Good topic and one that unfortunately, I have some experience with. here on Long Island we were hit big time by Super Storm Sandy. It was a disaster of epic proportions and we are still recovering from it 4 years later. Hurricanes and major snow storms are pretty often occurances. Here are some things I learned from Super Storm Sandy:

1) Know what is most likely to occur at your location. By that I mean, we purchased our house specifically because it is above the Cat 5 storm surge line. So if we get flooded basically the world has come to an end. But our 3 cousins live right next to the south shore ocean. Of course, when Sandy came they had 4 feet of the tidal surge water sweep through their houses. They know that they have a standing order to come to our house BEFORE any storm hits. They probably would have been killed or injured if they stayed during Sandy.

2) Be prepared for the worst and things to not be normal. This one we all botched. I was working for part of the disaster relief. We did not anticipate not being able to get food to feed ourselves and our crews. Sure we had electricity at our shops but with literally no food or supermarkets, delis, etc food. Also my cousins only bought with them a change of clothes. Ahhhh, problem as all their clothes were in the houses that just had 4 feet of water in them that was contaminated by sewage (the sewer plant was basically destroyed by Sandy. I was fearful that there might be an outbreak of Colera (sp) but being late Oct helped that not to happen). So they had to quickly buy new clothes. Be prepared for a long haul.

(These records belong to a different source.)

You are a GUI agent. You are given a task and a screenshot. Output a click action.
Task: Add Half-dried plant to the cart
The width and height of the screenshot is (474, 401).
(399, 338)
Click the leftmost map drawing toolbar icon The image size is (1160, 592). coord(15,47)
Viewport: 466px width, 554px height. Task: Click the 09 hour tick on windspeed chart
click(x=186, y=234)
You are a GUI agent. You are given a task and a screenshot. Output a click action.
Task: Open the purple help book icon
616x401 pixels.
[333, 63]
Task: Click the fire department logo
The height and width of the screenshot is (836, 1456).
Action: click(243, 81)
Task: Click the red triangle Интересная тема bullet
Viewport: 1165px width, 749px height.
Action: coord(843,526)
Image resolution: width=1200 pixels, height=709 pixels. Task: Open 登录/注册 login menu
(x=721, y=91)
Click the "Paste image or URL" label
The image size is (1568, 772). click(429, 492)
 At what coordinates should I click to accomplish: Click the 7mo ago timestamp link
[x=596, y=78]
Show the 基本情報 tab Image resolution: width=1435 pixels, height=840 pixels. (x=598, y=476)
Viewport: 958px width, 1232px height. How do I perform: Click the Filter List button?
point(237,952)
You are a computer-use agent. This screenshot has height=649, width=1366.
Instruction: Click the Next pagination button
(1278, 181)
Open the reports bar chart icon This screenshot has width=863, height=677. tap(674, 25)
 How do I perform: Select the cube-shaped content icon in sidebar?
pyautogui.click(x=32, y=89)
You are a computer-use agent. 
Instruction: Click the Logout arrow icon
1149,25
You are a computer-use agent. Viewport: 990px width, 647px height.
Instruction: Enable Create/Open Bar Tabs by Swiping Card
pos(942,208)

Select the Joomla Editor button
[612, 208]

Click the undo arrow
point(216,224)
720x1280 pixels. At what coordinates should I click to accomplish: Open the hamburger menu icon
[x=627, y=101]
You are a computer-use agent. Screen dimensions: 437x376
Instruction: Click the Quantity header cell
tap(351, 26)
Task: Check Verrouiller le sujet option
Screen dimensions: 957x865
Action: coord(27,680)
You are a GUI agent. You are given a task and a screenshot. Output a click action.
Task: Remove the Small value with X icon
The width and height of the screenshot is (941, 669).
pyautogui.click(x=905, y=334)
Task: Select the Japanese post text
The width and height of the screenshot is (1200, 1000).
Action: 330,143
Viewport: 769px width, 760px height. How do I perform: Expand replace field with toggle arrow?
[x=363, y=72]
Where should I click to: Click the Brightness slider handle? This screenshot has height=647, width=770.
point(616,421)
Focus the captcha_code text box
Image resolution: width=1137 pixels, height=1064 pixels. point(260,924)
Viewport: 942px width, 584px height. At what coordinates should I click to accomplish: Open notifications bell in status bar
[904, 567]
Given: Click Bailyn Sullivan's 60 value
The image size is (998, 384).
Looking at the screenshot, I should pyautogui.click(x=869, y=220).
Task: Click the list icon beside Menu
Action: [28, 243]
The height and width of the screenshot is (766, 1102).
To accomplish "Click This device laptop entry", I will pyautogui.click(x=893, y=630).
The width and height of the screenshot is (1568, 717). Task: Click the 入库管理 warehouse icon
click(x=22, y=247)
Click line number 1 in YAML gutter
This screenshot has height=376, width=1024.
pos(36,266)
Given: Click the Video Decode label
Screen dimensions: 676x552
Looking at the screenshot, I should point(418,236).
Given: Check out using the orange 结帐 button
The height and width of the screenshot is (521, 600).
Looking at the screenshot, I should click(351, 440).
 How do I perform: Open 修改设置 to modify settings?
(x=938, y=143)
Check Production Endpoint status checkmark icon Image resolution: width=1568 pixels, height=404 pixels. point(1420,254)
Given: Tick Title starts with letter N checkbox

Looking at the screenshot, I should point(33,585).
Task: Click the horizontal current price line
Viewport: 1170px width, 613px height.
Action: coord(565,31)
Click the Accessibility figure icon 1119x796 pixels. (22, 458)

3) have extra beds and linens. We had a total of 7 people living in my house for 6 months. You need extra beds(inflatable kind), pillows, sheets, towels, etc. Now if you go back to tip one you can try to plan how many people you might be hosting.

4) be Flexible. Things, as I said are not normal.....accept it and embrace it. We had fun being together and helping each other. My cousins cooked, cleaned and shopped for all of us. It was kinda like a commune but we all just laughted and any craziness.

5) Of course, it goes without saying to have canned food and a way to cook it. We have gas in our house (which will flow even without electricity) We also have a propane grill. Also oil lamps and electric flashlights and lanterns. Our power was out for about a week but I know people who's power was out for 3 weeks and they were no where near the flooding. Trees took down the power lines.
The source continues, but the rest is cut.